Juan Carlos Girauta-ABC

  • No podía sospechar que estaba ante los últimos coletazos de la Barcelona libre

Tendría yo veinte o veintiún años cuando se celebró en la Universidad de Barcelona un glorioso ciclo de conferencias literarias. Bastará mencionar a los protagonistas de las tres a las que asistí: Adolfo Bioy Casares, Octavio Paz y Álvaro Mutis. No podía sospechar, en el Aula Magna del edificio histórico de la Plaza de la Universidad, que estaba ante los últimos coletazos de la Barcelona libre, inquieta y letraherida que el pujolismo iba pronto a liquidar.

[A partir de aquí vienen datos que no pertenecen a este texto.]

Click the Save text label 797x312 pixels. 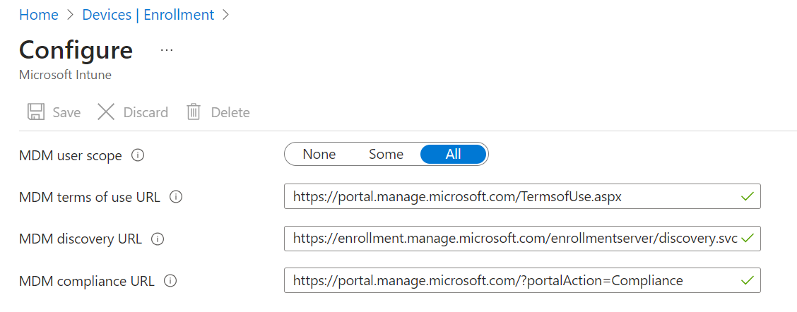pyautogui.click(x=66, y=112)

Los tres días se confunden en uno. Las exposiciones, el tono de las respuestas a los estudiantes, se alojan en mi memoria como experiencia de iniciación. Ante mí se encarnaban, cobrando sus acentos peculiares, humanizándose, autores a los que debía y debo algunas de

esas inmersiones pasivas y cruciales que la lectura nos proporciona y que sobreviven al olvido de las tramas, al de la cadencia de los versos. Adolfo Bioy Casares parecía muy viejo, aunque ahora compruebo que no llegaba a los setenta. Su fragilidad se combinaba con el aura inevitable de «el amigo de Borges», o el coautor con Borges, o incluso el personaje de Borges en el relato perfecto Tlön, Uqbar, Orbis Tertius. Y la combinación hacía que lo viéramos como un tesoro andante, como un ser precioso cuya más coloquial digresión, cuya menor anécdota debíamos conservar como polvo de oro, escurridizo.

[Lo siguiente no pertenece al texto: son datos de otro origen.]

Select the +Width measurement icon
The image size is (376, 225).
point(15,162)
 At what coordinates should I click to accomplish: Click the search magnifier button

Por si estas vivencias no fueran lo bastante arrebatadoras, uno de esos tres días que son uno se sentó en mi misma fila, pasillo de por medio, una muchacha tan bella que me sobresalté. De ahí pasé a una tristeza repentina y ridícula por saber de antemano que no intentaría trabar conversación con ella a la salida, como exigiría una novela. Era la certeza de que, aunque literatura y belleza se entrelazaban en un mismo pneuma para inquirirme, yo todavía no tenía respuestas. No olvidé el rostro de la desconocida; por eso supe, tiempo después, que se llamaba Anne Igartiburu.

Cuando Octavio Paz hubo terminado de hablar, bajó del estrado con una molestia apenas perceptible por el cariz político, y no poético, de la mayoría de las preguntas. O al menos eso pensé. No menos politizado que el resto de la audiencia, fui tan estúpido como para insistir en busca de algún pronunciamiento suyo ajeno a la poesía cuando me lo encontré de frente a la puerta del Aula Magna. Lo que ocurrió entonces sería insignificante para él, pero a mí me afectó en lo profundo. Por imbuido que estuviera en nuestro ambiente autóctono, inmediato, de siglas y elecciones, reconocí a Paz como una autoridad -no, como la autoridad- cuando me dijo, después de mirarme a los ojos tres segundos más de lo normal: «La política es solo una parte de la realidad. Una parte pequeña y superficial».

Esa superficial pequeñez ha seguido interesándome, y hasta le he consagrado profesionalmente cinco años. Pero algunas noches, al cerrar los ojos, revivo no las palabras, sino la mirada de Octavio Paz, y duermo tranquilo.